Task details:
List every line in the records below that contains the word "agent", treating uppercase and lowercase as different.

— BEGIN Data records —

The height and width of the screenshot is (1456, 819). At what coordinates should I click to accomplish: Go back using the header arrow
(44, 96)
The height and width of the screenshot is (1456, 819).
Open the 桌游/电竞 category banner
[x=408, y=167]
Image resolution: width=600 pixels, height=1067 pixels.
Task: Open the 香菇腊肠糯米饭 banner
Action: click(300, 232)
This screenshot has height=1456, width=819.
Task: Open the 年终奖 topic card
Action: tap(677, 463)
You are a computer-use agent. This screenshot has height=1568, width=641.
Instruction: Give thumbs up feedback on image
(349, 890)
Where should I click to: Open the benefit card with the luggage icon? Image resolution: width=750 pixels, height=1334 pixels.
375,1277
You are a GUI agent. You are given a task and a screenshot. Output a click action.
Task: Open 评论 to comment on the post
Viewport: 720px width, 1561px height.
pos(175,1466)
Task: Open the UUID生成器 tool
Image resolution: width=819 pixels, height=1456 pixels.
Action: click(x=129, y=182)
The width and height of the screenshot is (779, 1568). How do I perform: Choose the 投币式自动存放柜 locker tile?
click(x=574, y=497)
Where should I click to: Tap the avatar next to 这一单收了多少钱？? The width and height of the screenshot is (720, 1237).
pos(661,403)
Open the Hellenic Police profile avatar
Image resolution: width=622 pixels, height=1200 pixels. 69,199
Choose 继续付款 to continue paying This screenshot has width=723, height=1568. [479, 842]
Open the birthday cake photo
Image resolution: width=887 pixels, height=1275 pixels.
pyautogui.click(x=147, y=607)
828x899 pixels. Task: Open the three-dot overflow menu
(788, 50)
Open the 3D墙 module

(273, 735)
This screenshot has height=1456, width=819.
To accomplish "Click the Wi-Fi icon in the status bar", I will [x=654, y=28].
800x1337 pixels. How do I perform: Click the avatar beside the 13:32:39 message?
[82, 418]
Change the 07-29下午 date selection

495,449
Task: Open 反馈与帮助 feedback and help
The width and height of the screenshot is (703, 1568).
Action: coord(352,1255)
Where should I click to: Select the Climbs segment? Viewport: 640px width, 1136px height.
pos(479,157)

— END Data records —

Completed exercise:
You are a computer-use agent. This screenshot has height=1568, width=641.
You are a GUI agent. You are given a task and a screenshot. Output a click action.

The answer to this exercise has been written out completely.